▶ _EXTRACTED INFORMATION_:
* * * * * * * * *

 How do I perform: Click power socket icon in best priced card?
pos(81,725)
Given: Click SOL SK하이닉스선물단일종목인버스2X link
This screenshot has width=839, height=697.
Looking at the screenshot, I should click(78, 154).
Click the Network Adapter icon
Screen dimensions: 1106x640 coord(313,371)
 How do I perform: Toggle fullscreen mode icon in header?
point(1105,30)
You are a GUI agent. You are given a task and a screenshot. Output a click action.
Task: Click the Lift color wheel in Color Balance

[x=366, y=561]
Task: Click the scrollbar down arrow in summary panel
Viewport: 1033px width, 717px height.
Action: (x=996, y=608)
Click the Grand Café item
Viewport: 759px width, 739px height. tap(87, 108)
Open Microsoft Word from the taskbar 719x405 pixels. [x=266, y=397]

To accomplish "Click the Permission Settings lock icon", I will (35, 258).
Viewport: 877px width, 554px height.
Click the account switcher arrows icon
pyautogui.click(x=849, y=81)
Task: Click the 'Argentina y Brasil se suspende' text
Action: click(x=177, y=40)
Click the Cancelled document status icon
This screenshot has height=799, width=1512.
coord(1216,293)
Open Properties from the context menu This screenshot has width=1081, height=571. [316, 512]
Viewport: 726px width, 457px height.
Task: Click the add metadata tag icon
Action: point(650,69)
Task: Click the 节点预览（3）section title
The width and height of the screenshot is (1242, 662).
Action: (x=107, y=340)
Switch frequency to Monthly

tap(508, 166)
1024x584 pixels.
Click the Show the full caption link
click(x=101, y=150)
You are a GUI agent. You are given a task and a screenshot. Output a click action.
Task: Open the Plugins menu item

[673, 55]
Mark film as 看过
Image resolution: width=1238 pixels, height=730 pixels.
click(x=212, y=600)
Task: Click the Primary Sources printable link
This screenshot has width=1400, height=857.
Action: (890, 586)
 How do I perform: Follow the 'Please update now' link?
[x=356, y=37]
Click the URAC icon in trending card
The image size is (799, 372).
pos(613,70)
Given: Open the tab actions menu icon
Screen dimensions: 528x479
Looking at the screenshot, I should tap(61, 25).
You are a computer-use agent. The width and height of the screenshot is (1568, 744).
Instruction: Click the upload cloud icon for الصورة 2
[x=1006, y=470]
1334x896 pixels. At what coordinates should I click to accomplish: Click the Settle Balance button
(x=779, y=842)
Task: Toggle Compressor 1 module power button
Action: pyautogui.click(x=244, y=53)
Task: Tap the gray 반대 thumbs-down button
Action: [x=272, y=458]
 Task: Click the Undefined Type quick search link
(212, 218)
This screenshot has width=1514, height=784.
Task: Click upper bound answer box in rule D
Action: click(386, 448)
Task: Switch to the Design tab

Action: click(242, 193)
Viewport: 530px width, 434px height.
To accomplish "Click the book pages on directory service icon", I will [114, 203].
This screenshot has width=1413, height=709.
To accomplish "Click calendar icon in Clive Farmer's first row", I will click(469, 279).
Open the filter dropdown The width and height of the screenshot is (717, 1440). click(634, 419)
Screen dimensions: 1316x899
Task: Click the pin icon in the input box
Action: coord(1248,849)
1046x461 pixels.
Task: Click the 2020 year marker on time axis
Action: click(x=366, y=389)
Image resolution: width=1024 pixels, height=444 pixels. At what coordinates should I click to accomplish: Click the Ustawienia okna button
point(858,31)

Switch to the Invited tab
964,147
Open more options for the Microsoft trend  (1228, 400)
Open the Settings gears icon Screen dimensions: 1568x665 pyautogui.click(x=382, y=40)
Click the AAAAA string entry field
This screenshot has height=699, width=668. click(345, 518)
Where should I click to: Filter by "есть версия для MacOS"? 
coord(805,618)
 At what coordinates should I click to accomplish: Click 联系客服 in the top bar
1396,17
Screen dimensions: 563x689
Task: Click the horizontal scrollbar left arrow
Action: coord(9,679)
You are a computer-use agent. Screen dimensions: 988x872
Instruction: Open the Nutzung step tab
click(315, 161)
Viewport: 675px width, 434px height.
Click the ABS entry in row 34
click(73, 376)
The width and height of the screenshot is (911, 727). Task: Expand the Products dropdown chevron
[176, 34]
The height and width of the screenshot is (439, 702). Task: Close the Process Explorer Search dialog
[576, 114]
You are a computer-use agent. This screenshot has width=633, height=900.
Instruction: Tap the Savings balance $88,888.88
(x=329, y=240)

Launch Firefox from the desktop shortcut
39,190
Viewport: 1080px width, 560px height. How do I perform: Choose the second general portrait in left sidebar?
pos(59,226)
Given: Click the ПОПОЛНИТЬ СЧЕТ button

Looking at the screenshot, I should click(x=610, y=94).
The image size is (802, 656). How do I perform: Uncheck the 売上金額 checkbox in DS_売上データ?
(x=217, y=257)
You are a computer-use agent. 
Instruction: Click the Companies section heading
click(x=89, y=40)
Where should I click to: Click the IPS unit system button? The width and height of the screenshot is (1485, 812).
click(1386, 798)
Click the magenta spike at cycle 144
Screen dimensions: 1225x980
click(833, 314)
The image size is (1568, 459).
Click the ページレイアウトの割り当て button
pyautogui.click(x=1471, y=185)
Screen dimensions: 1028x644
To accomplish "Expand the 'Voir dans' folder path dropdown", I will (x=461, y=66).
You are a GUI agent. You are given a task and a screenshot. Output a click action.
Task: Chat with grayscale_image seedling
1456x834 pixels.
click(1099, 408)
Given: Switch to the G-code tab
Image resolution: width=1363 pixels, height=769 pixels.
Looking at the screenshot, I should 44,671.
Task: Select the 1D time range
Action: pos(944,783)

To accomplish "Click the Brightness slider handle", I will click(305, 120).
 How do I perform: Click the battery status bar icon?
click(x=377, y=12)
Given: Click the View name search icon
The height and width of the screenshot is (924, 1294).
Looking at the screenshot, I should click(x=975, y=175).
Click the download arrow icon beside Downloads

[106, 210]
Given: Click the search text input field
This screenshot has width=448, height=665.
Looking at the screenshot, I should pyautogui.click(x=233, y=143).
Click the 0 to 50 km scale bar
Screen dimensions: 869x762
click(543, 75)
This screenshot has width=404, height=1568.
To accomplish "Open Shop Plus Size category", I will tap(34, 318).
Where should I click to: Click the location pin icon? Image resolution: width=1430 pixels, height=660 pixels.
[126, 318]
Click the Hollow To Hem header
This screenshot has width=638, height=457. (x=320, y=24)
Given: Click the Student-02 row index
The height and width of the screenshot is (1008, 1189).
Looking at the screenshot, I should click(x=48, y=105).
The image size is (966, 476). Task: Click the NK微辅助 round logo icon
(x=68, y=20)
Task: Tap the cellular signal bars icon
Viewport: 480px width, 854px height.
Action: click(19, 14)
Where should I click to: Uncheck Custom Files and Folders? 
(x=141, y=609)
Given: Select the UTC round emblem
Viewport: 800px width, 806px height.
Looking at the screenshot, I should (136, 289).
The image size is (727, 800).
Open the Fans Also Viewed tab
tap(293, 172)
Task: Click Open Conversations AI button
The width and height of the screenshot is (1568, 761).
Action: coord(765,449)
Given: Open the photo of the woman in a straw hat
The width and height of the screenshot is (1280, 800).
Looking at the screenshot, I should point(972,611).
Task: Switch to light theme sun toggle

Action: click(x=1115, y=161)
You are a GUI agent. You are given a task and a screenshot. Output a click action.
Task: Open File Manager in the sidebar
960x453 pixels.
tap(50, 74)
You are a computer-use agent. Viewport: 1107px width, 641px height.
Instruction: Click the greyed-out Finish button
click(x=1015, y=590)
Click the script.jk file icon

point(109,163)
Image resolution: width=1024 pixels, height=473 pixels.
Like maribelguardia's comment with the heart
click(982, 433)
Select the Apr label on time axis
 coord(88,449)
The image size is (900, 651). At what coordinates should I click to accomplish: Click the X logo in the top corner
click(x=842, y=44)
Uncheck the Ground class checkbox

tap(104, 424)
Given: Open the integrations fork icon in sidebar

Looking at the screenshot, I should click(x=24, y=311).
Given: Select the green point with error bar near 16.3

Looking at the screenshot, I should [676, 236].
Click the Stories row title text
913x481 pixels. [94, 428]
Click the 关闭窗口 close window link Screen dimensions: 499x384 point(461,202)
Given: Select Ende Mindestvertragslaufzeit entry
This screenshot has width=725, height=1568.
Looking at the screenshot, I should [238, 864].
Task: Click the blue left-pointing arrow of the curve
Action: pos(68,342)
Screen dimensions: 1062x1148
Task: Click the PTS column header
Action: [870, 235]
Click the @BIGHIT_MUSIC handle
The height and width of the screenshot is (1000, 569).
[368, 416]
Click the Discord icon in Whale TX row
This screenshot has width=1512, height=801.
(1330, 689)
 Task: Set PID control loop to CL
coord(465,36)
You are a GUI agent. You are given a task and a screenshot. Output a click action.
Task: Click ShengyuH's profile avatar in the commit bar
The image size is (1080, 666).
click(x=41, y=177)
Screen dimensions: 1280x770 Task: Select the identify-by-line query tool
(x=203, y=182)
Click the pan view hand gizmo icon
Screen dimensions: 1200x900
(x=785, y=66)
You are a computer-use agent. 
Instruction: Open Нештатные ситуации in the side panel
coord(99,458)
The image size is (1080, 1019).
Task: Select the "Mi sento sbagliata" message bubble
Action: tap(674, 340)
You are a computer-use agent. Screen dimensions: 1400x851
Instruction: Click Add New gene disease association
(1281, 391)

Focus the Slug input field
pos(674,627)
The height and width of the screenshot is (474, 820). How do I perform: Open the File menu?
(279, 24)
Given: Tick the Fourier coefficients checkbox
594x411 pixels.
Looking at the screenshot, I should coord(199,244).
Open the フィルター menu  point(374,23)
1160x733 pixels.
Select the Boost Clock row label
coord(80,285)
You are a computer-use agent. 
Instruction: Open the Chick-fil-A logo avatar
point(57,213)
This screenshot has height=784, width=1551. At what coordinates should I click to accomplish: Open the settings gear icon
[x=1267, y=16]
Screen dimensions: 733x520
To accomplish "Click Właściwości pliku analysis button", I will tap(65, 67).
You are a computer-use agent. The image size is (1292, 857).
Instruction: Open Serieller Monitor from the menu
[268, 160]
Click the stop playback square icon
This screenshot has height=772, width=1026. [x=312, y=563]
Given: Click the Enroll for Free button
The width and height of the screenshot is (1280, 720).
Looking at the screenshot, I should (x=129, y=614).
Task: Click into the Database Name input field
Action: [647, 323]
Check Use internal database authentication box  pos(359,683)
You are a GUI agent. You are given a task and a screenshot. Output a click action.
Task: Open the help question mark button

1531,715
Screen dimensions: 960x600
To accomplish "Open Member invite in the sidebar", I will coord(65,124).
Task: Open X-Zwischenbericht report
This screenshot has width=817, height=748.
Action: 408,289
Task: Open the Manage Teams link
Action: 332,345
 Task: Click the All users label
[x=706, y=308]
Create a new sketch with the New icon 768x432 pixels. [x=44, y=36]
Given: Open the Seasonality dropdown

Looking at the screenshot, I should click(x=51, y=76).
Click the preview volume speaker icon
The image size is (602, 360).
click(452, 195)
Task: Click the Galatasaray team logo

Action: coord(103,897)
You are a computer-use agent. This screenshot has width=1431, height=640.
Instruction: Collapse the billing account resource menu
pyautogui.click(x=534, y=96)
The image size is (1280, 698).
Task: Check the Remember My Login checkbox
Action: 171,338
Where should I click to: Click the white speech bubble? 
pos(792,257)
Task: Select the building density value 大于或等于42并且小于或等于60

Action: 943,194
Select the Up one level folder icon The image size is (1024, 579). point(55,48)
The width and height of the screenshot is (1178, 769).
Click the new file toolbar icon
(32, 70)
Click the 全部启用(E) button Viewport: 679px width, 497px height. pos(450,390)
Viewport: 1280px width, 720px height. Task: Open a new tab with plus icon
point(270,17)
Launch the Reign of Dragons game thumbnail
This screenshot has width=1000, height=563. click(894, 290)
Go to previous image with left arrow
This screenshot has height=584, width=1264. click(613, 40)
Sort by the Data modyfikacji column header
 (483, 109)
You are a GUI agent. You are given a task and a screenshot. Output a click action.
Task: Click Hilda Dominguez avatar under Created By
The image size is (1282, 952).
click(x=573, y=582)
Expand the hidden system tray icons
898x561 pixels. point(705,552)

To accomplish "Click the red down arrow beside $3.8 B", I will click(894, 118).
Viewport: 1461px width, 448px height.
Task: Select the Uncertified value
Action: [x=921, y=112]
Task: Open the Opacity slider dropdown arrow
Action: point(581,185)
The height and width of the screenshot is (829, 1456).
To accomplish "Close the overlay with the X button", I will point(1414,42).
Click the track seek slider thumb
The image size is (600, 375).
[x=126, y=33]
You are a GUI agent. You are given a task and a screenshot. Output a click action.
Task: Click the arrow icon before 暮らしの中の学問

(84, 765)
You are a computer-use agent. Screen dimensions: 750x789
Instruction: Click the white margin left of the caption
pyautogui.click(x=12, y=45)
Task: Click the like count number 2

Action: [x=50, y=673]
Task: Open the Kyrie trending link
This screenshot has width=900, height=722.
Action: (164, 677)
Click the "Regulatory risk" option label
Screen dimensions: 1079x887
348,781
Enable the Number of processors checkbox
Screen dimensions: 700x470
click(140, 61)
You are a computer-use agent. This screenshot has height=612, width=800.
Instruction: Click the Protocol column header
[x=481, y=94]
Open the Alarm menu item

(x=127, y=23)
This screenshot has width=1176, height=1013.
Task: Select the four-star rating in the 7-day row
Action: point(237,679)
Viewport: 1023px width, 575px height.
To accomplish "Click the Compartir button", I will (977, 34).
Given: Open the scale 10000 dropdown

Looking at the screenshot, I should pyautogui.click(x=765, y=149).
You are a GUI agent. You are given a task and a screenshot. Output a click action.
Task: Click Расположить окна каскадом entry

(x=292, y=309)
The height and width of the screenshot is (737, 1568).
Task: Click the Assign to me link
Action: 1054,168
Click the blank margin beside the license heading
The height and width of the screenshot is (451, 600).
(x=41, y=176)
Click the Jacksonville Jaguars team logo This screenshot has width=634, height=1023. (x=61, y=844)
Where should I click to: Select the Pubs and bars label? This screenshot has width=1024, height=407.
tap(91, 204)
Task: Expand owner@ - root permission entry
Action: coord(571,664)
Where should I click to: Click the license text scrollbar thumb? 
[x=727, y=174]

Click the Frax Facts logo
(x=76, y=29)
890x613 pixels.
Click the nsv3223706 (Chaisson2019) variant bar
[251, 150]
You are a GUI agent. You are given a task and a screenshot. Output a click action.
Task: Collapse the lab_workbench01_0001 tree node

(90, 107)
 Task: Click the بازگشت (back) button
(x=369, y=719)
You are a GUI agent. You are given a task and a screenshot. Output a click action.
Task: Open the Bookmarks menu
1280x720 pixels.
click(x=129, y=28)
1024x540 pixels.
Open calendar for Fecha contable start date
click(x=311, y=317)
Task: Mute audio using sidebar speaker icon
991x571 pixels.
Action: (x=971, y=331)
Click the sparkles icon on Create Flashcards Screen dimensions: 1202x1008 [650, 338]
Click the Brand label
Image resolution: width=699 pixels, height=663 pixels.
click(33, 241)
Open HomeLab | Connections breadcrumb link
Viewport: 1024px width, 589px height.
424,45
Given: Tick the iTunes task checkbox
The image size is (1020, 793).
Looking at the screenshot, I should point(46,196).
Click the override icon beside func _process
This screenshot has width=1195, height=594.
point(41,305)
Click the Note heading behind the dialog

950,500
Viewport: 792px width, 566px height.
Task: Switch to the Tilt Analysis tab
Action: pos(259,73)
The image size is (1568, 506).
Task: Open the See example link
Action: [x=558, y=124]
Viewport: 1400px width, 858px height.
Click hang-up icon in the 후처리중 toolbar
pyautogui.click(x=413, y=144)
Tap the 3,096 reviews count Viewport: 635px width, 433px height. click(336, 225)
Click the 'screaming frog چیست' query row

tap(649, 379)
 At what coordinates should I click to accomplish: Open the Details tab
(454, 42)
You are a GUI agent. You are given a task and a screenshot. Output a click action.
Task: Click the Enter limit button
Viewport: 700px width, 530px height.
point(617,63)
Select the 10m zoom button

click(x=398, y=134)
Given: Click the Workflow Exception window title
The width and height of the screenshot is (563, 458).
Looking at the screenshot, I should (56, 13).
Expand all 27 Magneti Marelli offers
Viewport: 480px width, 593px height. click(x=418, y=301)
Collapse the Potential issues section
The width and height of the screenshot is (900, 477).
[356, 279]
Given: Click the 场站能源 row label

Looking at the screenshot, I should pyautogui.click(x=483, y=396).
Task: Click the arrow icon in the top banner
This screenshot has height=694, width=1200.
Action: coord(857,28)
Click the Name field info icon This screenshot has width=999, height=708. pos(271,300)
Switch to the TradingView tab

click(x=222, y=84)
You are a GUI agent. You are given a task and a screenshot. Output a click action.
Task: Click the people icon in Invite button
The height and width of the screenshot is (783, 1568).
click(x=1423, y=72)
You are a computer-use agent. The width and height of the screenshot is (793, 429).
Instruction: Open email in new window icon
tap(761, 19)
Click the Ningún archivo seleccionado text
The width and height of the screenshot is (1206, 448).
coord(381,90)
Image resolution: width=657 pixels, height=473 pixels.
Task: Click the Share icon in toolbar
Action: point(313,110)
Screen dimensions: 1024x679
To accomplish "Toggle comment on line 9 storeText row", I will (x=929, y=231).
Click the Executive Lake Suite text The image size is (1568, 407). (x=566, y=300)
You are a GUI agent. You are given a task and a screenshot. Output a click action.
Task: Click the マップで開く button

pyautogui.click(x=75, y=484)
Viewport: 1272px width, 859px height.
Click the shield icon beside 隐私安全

* * * * * * * * *

▶ _INSTRUCTIONS FOR THE TASK_: Show every line of the listing containing the string "Tick" by copying it.

▶ _TASK ANSWER_:
Given: Tick the Fourier coefficients checkbox
Given: Tick the iTunes task checkbox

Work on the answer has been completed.